SAN DIEGO—For resection of large polyps, cold endoscopic mucosal resection is known to be safer than hot EMR but carries a higher risk (=25%) for recurrence at first surveillance colonoscopy. The risk for recurrence at the second surveillance exam and efficacy of resecting these lesions has not been established and was the aim of a multicenter study by the Large Polyp Group.
In an extension of a primary analysis reported at DDW last year (abstract Sp1251), the investigators conducted a follow-up analysis of 660 patients treated at 15 centers for nonpedunculated colorectal polyps measuring at least 20 mm. The key finding in the 2024 report was a significantly higher rate of recurrence at six months in the cold snare group: 28% versus 14% in the intention-to-treat analysis (P<0.001) and 29% versus 12%, respectively, in the per-protocol analysis (P<0.001).
In the new analysis presented at DDW 2025 by Heiko Pohl, MD, of Dartmouth Hitchcock Medical Center, in Lebanon, N.H., and the VA Medical Center, in White River Junction, N.H., the investigators found that recurrence rates at the second surveillance exam (SC2) were not significantly different between cold and hot EMR, and regardless of the initial treatment, these recurrences could be adequately managed (abstract Sa1691).
The investigators performed an interim analysis of all patients who completed the SC2. The primary end point was recurrence/residual rate of neoplastic polyps at the SC2, and secondary outcomes included proportion of polyps with no recurrence at initial surveillance but recurrence at the SC2. Treatment of recurrence was at the discretion of the endoscopist.
The SC2 was completed by 148 patients (48%) in the cold EMR group and 124 (41%) in the hot EMR group. Among these patients, recurrences were significantly more common at initial surveillance after cold EMR (36.3%) than hot EMR (16.9%; P<0.001). On the other hand, at the SC2, recurrences were not significantly different for cold EMR (12.7%) and hot EMR (8.9%; P=0.304) in the intention-to-treat analysis or in the per-protocol analysis (12.8% vs. 5.4%, respectively; P=0.08).
A ‘Surprising’ Finding
Among patients with recurrence at initial surveillance, complete removal of the lesion with no recurrence at the SC2 was more often achieved in the cold EMR group (80.7%) than in the hot EMR group (57.1%; P=0.035). The proportion of polyps with no recurrence at initial surveillance but a recurrence detected at the SC2 was 5.7% with cold snare and 1.6% with hot snare (P=0.127).
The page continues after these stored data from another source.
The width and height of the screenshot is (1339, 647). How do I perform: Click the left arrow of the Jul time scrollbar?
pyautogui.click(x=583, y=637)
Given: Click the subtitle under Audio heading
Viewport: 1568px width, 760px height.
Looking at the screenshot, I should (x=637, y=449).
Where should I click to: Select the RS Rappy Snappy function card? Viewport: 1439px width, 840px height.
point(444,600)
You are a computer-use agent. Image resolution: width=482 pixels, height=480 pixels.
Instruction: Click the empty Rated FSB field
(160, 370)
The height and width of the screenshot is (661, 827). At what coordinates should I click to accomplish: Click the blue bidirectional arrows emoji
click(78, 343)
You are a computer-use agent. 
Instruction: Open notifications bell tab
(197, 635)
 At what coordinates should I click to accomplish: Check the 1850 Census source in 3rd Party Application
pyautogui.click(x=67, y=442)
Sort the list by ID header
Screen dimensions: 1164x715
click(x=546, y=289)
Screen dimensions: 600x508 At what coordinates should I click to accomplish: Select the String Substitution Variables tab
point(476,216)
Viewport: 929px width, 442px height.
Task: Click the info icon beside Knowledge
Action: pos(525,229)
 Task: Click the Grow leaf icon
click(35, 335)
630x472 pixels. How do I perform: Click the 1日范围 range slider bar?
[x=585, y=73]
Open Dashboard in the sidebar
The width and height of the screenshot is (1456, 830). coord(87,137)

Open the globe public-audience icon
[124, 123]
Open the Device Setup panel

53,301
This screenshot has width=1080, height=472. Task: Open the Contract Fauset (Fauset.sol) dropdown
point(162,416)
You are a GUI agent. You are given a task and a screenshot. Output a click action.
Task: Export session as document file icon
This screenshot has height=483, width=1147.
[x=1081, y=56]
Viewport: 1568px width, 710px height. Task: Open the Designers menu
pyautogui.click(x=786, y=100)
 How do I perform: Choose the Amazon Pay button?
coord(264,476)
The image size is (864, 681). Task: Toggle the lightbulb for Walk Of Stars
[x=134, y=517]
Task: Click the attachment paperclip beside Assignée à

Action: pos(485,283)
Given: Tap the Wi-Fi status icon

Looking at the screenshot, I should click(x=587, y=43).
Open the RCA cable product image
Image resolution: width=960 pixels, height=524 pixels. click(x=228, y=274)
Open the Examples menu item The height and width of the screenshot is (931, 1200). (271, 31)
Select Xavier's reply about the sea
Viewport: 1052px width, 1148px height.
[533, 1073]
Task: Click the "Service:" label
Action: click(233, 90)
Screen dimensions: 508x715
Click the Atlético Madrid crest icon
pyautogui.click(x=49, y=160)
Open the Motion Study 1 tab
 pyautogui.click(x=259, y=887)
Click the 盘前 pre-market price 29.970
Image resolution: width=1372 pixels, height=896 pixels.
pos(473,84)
“It’s concerning that almost half of those who had a recurrence at the second surveillance after cold EMR had not been found to have a recurrence at first surveillance. … We missed those,” Dr. Pohl said. He commented that this “surprisingly high” new SC2 recurrence rate after a supposedly “normal” initial surveillance finding after cold EMR suggests initial surveillance biopsies “should be taken, even in the absence of any visible recurrence.”
The median polyp size for recurrences was similar for both approaches, around 9 mm, and all recurrent lesions could be removed. Histology of recurrent polyps also was similar, and none of the lesions were cancerous.
The investigators concluded that the long-term efficacy of cold EMR of large nonpedunculated polyps appears comparable to that of hot EMR at the SC2, although incomplete SC2 follow-up data may limit the interpretation of the findings. Management of recurrence seems equally effective for cold and hot EMR.
Fadi Antaki, MD, the chief of the gastroenterology section at the John D. Dingell VA Medical Center, and an associate professor of medicine at Wayne State University, both in Detroit, commented on the findings. “With its significantly lower rate of complications, cold EMR is an attractive option for the resection of many non-pedunculated colon polyps, especially those at an increased risk of bleeding, such as [in] the proximal location or in patients needing anticoagulation. The higher rate of polyp recurrence is the Achilles’ heel of this technique. This study shows that with appropriate treatment, the rate of recurrence eventually falls back into the same range as hot EMR, and recurrence tends to be relatively small and amenable to endoscopic therapy.
“But delayed recurrence, despite a negative initial surveillance exam, is concerning, and more data are needed to understand the risk factors,” Dr. Antaki added. “Meanwhile, it is prudent to biopsy the scar at initial surveillance even if there is no obvious recurrence at that time.”
—Caroline Helwick
The views expressed here represent those of Drs. Antaki and Pohl and do not represent the official position of the Department of Veterans Affairs or the United States government. Dr. Antaki is a member of the Large Polyp Study group but was not involved in this trial. He reported no relevant financial disclosures. Dr. Pohl reported financial relationships with Olympus and Pentax.
This article is from the June 2025 print issue.